▸ Task statement
In the listing below, find the line containing "Aerospace Industry (134, 1096)" and the line containing "Economic Impact (98, 1127)". Repeat exactly those two lines and every line between them, nothing more.

▸ Data to use
============

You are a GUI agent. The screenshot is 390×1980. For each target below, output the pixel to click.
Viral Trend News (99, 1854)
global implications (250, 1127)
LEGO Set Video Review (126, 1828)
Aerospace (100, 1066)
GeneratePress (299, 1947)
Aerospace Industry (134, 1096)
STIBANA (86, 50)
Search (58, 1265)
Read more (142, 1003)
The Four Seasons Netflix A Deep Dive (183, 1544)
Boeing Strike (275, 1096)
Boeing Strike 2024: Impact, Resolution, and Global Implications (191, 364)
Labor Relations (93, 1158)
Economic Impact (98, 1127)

============

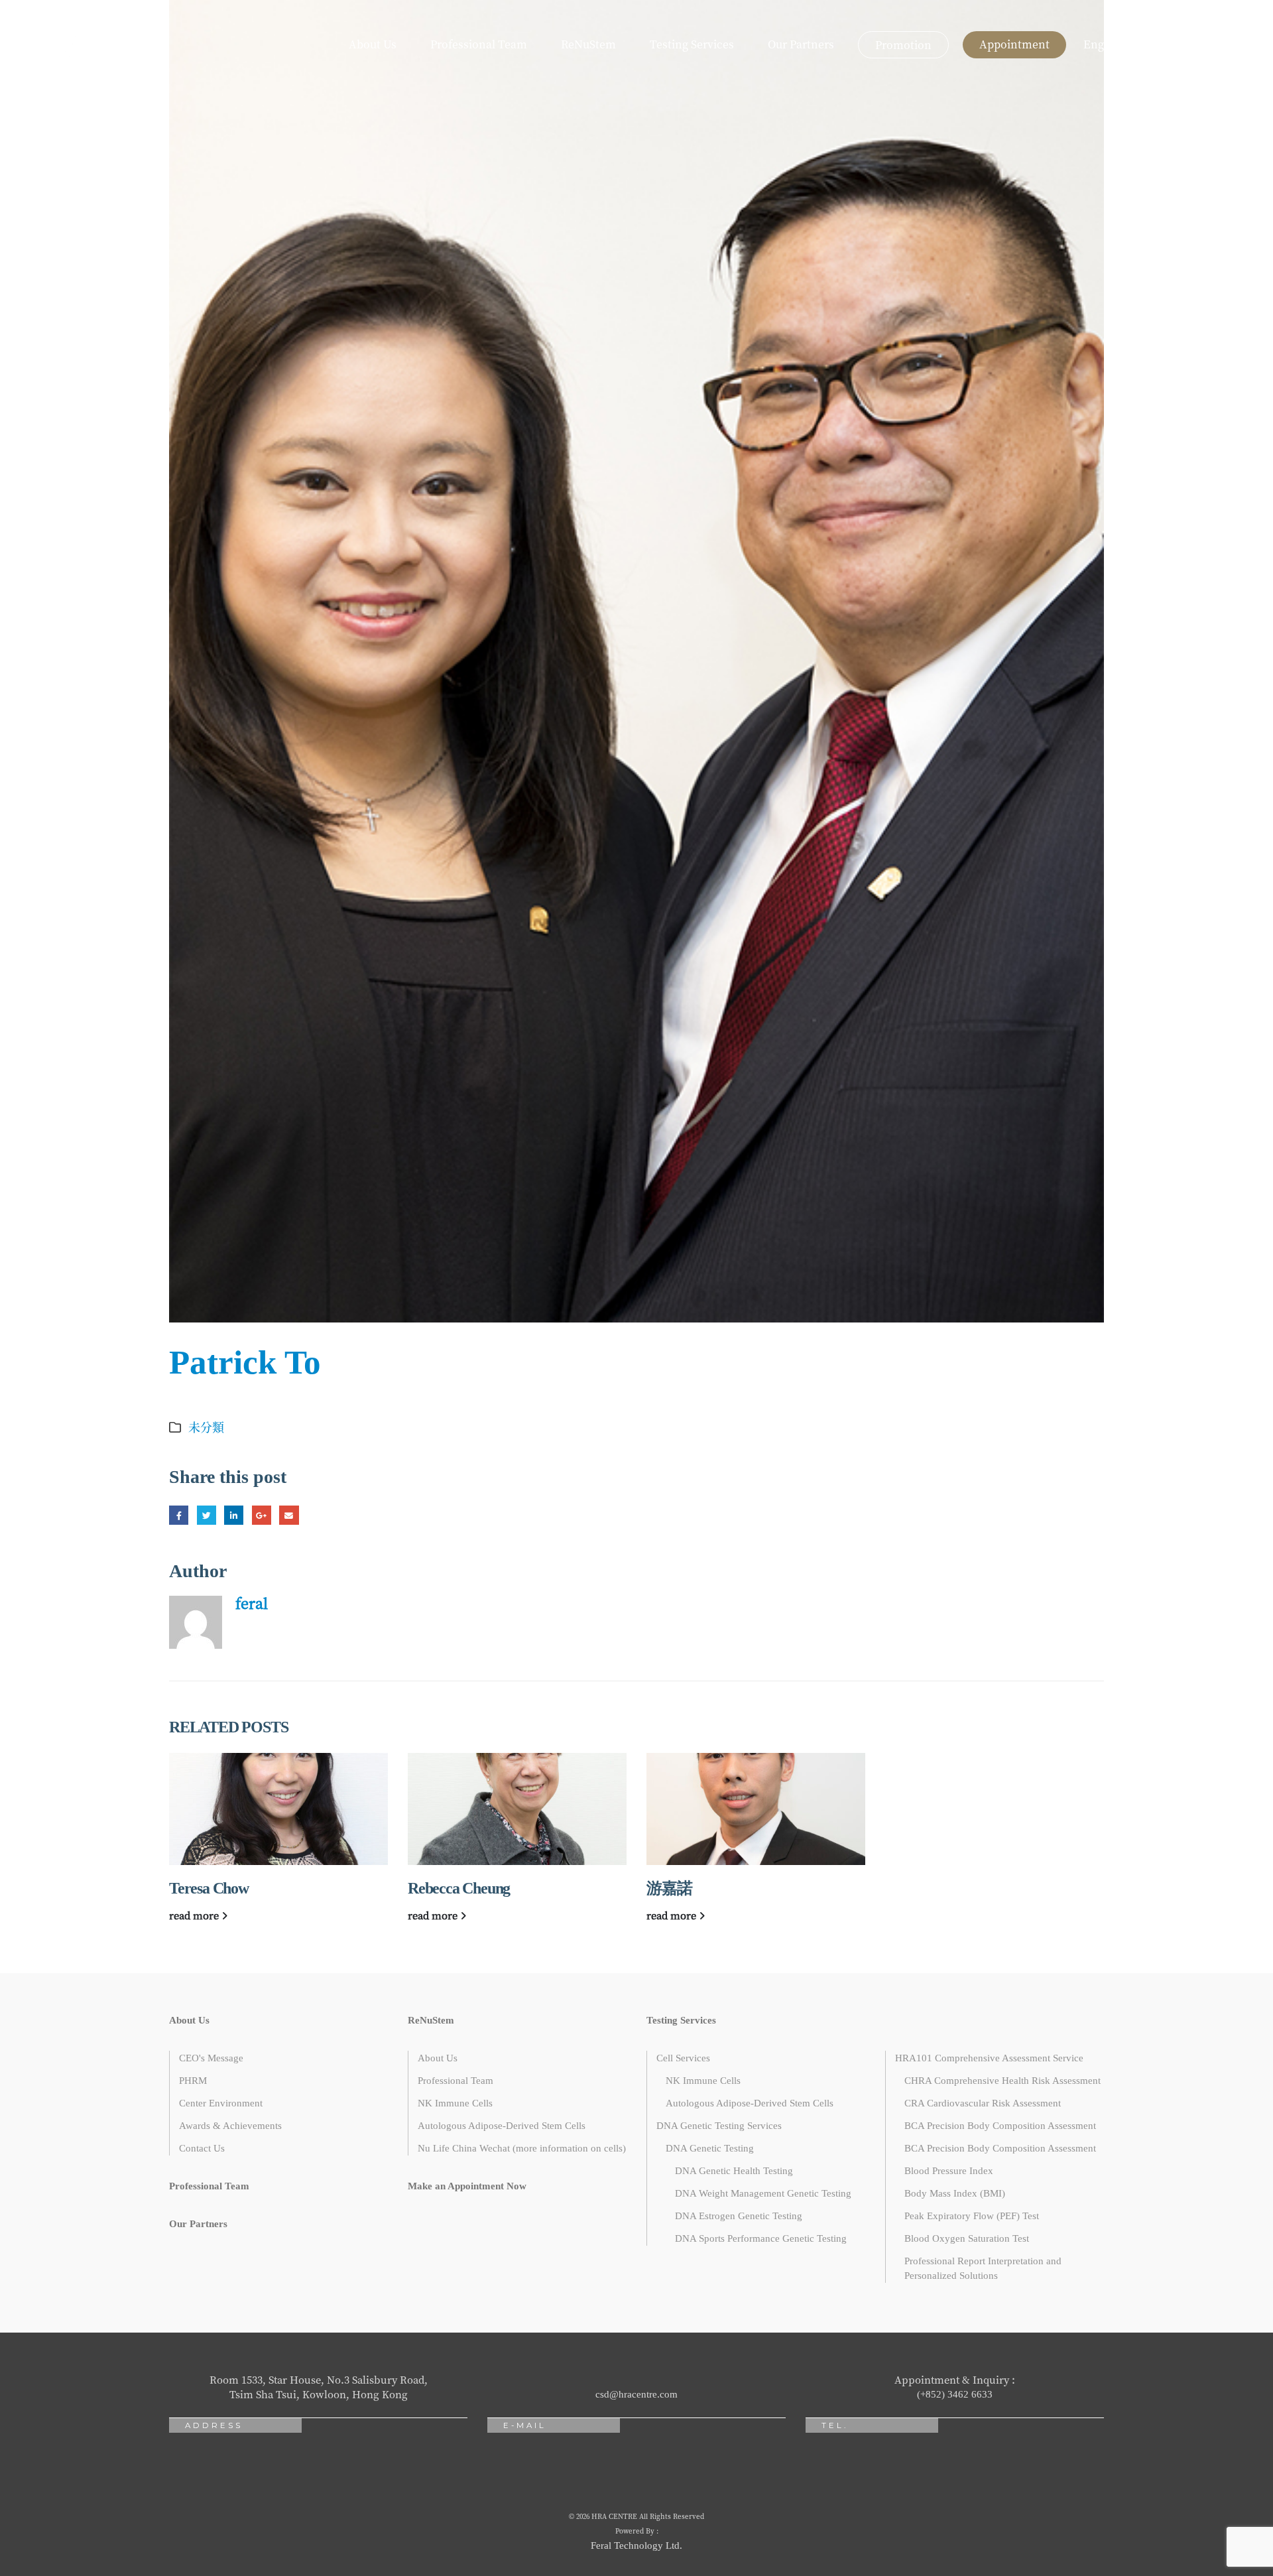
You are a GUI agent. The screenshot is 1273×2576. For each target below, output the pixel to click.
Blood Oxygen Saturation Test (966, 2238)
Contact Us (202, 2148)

============

▸ Answer area
Aerospace Industry (134, 1096)
STIBANA (86, 50)
Search (58, 1265)
Read more (142, 1003)
The Four Seasons Netflix A Deep Dive (183, 1544)
Boeing Strike (275, 1096)
Boeing Strike 2024: Impact, Resolution, and Global Implications (191, 364)
Labor Relations (93, 1158)
Economic Impact (98, 1127)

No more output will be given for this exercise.